RISC-V SoC Drivers for v6.2

Arnd Bergmann arnd at arndb.de
Tue Nov 22 08:04:22 PST 2022


On Tue, Nov 22, 2022, at 16:14, Conor Dooley wrote:
> On Tue, Nov 22, 2022 at 07:00:00AM -0800, Palmer Dabbelt wrote:
>> On Tue, 22 Nov 2022 06:38:40 PST (-0800), Arnd Bergmann wrote:
>> > On Mon, Nov 21, 2022, at 18:24, Conor Dooley wrote:
>> > - Splitting up a large pull request into smaller ones can be
>> >   helpful to make sure things don't go in unnoticed. I try to
>> >   (briefly) look at each patch, but if you have 20 boring but
>> >   large patches, and a small but important patch that I may
>> >   need to comment on, that is a good reason to split.
>
> Sure. I'll try to figure out what makes the most sense for a split
> versus having stuff in linux-next in a reasonable way. I suppose volume
> of changes will mainly dictate the approach.

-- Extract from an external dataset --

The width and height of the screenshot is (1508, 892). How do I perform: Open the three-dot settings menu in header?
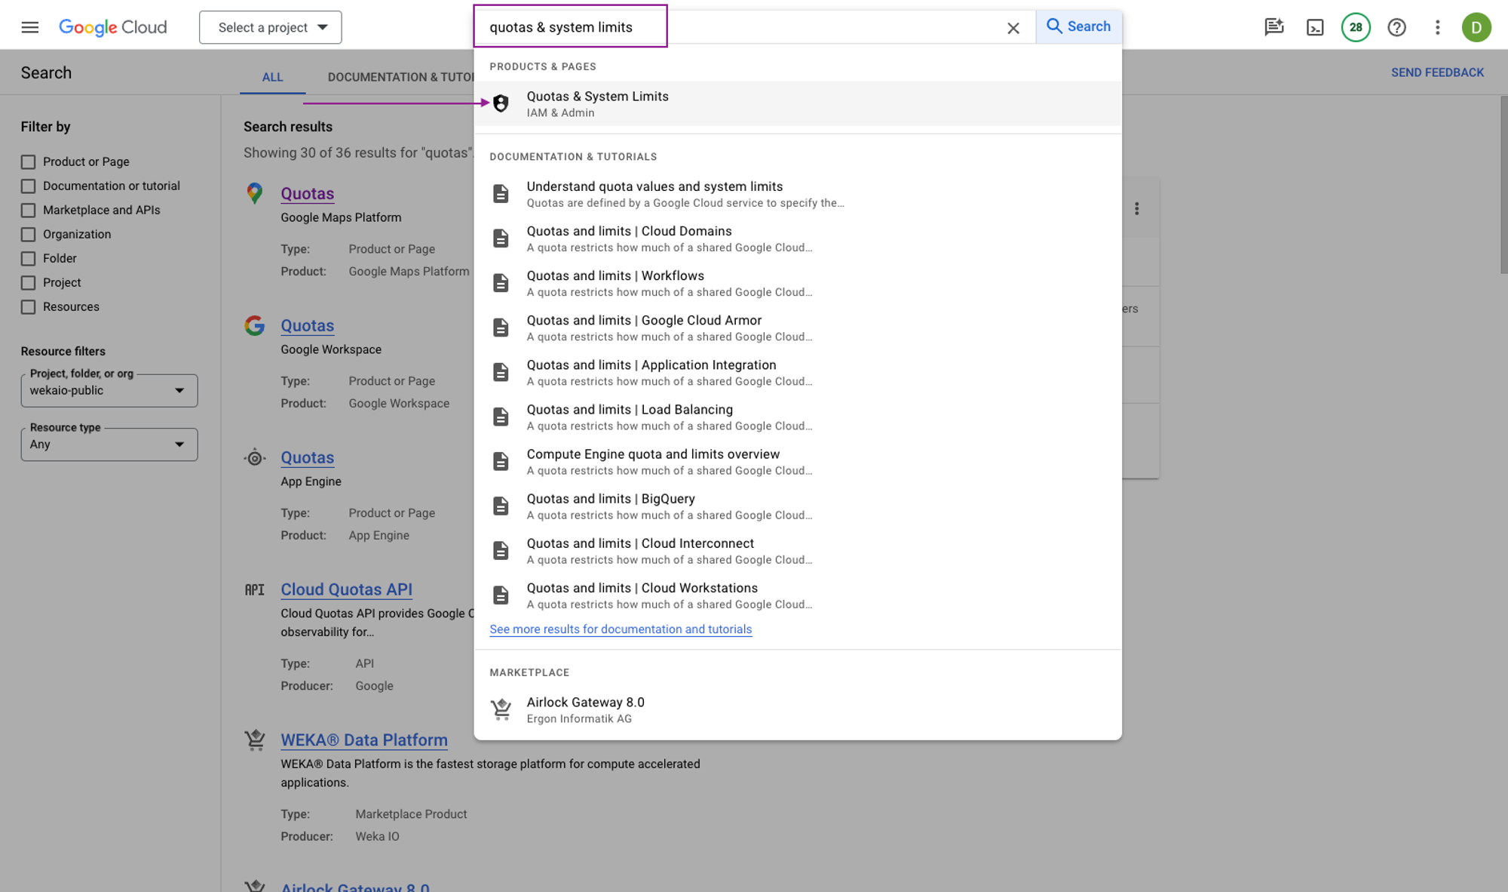click(1437, 28)
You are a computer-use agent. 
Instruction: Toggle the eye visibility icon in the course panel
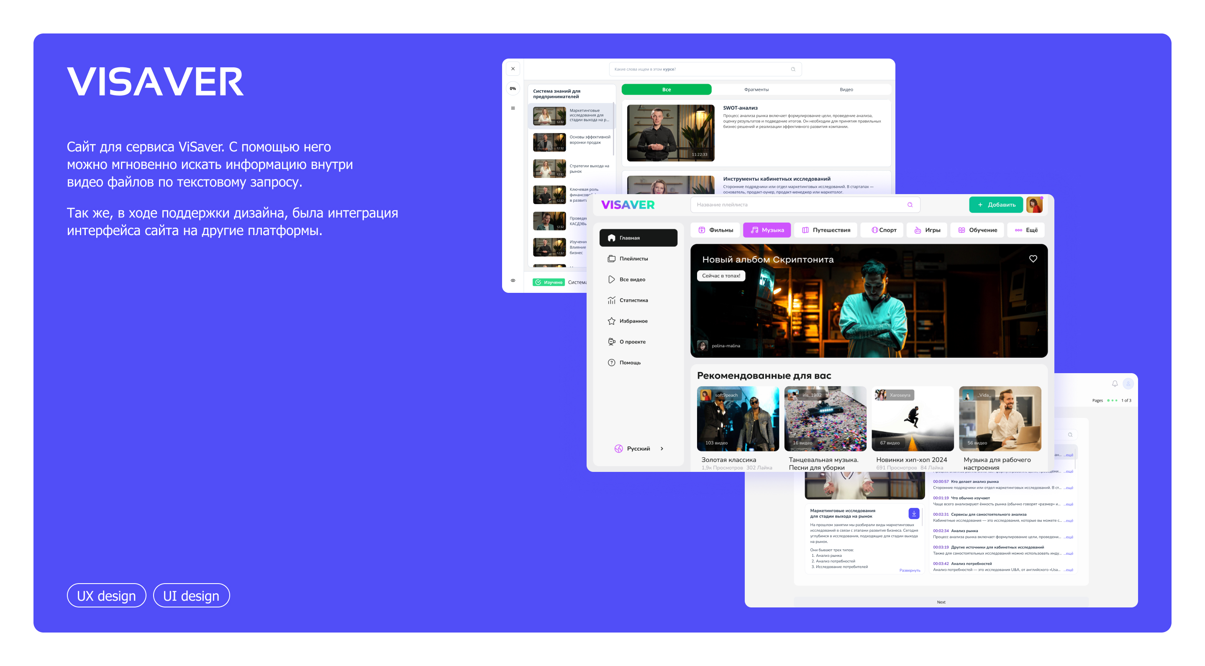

Note that you can split things two ways, either by time or by
content: If you feel that the branch is getting a bit large,
then use that as a hint that you should send out parts early,
and follow up with another set of changes later, even if that touches
the same files. Here I would expect later pull requests to be smaller
than earlier ones for the same merge window.

Splitting by content is different: If you feel that something
in the branch is not like the other things, then you can split
it in a way that would give each branch a sensible tag
description rather than having to describe two different things
in a coherent way. Often this ends up with one of them being
much larger than the other, and that is ok.